> **What the task requires**:
Locate the line bearing "Task: Click the phone number 400.8210.582" in the material below, then reproduce it and each following line up to and including the line bearing "This screenshot has width=644, height=346.".

> **Dataset content**:
--- START ---
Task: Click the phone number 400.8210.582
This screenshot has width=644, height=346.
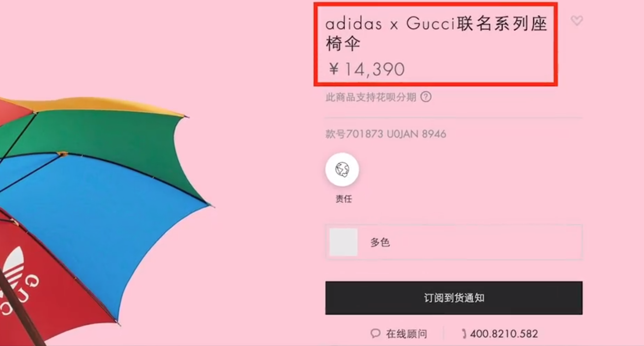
--- END ---
--- START ---
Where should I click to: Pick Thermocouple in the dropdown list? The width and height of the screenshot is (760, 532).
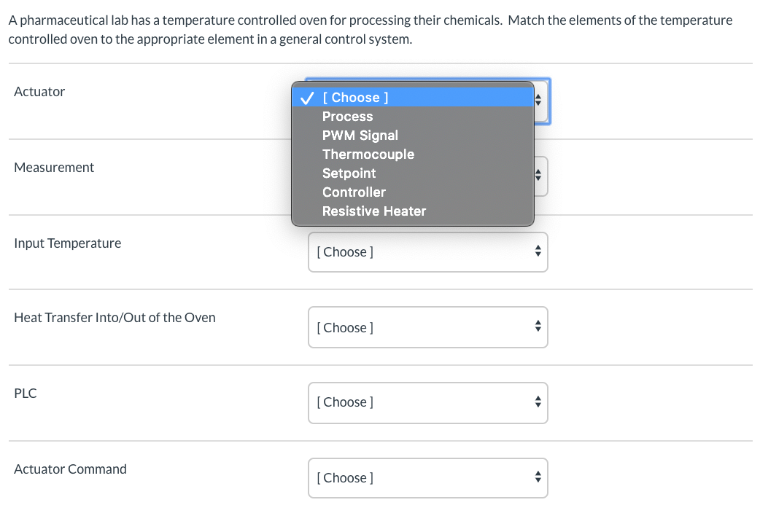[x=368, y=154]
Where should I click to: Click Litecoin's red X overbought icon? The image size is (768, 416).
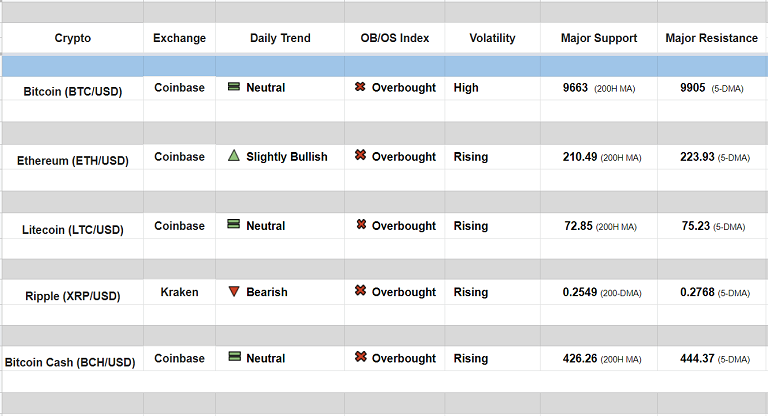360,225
--- END ---
> **Output of the exercise**:
Task: Click the phone number 400.8210.582
This screenshot has width=644, height=346.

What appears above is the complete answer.